+++ Reading text

Too cool, part 36: Better than a lava lamp

And I like lava lamps.

This video comes courtesy of NASA, and the Astronomy Picture of the Day. It’s an elaborate computer simulation based on satellite and weather data, and shows the wind activity in the north Atlantic just a few months ago, during the peak of hurricane season.

It’s surprising to see such detail so soon after the season occurred, but it gives us a good view of how the severely damaging hurricanes of this year developed, and the various contributors. You can also see the effects of the west coast wildfires and how far the smoke travels, much less the sand dissipated from the Sahara in North Africa.

A little detail that I only noticed from living in the area and thus looking closely at it: numerous small sources of smoke, almost certainly local wildfires, start springing up in the southeastern US, pulsing almost rhythmically. It’s not particularly surprising, since we often see late summer droughts and this produces lots of dry fields and forests that are susceptible to fires. Countless patches of localized hot air, from sun-heated ground surfaces, form thundercells as they carry humid air high into the atmosphere, which in turn produces lightning strikes that are capable of starting fires in such dry conditions (in addition to the other causes of fires that occur.) Florida is especially known for such cells because of the humid air from the Gulf of Mexico that blows directly across the state and receives additional heating from the land as it passes; you can see how the peninsula seems to have separate air masses from the bulk of the country.

++++++
+++ Supplied data

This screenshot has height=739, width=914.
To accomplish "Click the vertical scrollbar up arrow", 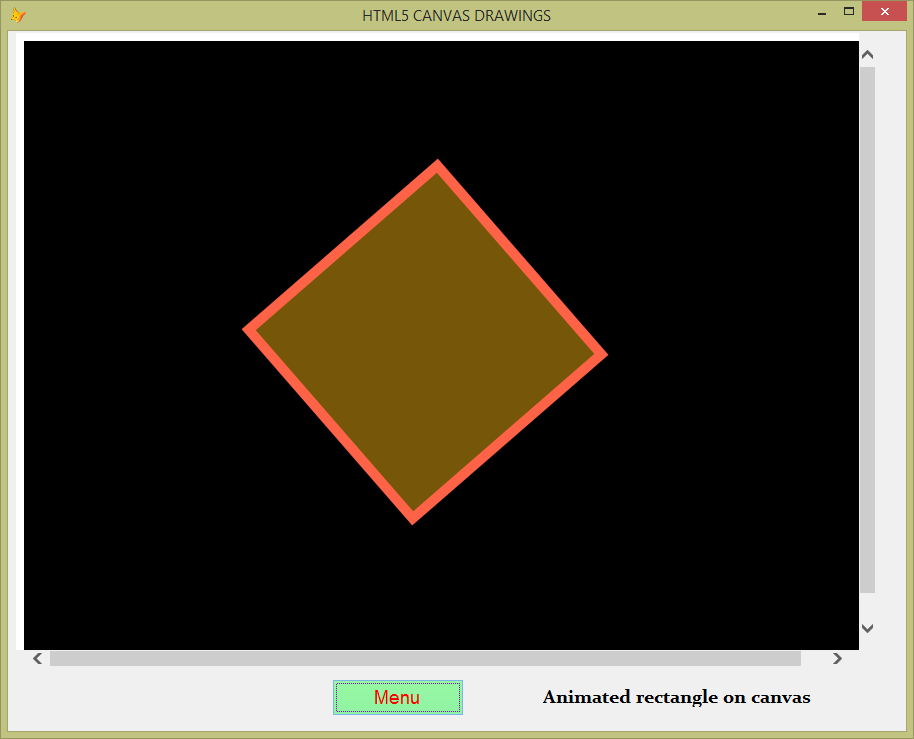I will (867, 53).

++++++

Tasks to perform -
A - In the hurricane simulation post, which ocean region's wind activity does the video show?
B - Return the part of the hurricane simulation post that begins at the words "And I like lava" and stops after "in North Africa.".
C - Resume the hurricane simulation post from the point where it stops.
The listing has no connection to the hurricane simulation post.

Written responses -
A - The north Atlantic.

B -
And I like lava lamps.

This video comes courtesy of NASA, and the Astronomy Picture of the Day. It’s an elaborate computer simulation based on satellite and weather data, and shows the wind activity in the north Atlantic just a few months ago, during the peak of hurricane season.

It’s surprising to see such detail so soon after the season occurred, but it gives us a good view of how the severely damaging hurricanes of this year developed, and the various contributors. You can also see the effects of the west coast wildfires and how far the smoke travels, much less the sand dissipated from the Sahara in North Africa.

C -
The next day’s APOD started raising a few questions in my mind. It shows a massive storm system in the clouds of Jupiter, not unlike the video:

cloud system on Jupiter captured by JUNO probe, courtesy NASA, JPL-CalTech, SwRI, MSSS
Now, here’s what I find interesting. When you watch the video, you’re seeing the effects of sunlight warming the waters of the oceans and the land masses of the continents, coupled with the air following the North Atlantic Gyre (which the video is centered upon, a big rotating mass of water that comes west across from Africa, runs northward along the east coast of North America, and crosses east over to northern Europe and back south to Africa again.) It’s clear that the land masses and the waters themselves, influenced by the rotation of the Earth, shape the storms that we have, and even create the hurricane season in late summer.

But Jupiter is a gas giant – it’s not even clear if it has a surface, or just gets denser and denser as it gets closer to the center of mass. While I can see rotational influences having some affect on the different elements within its clouds, it seems odd that so much activity could occur solely due to, for instance, the different densities of the various gases and their varying abilities to absorb solar radiation. I have the impression that things should become a bit more homogenized, the gases mixing together and presenting a more uniform ‘surface’ like Venus, or at the very least forming little more than striations from the rotation, but maybe I have the wrong impression of their properties. Or perhaps there’s a lot more going on under their obscuring cover than we know, with something more heat-absorbent providing the impetus towards storm development. Now I’m going to have to start looking for explicit details about Jupiter to see how much I’m missing.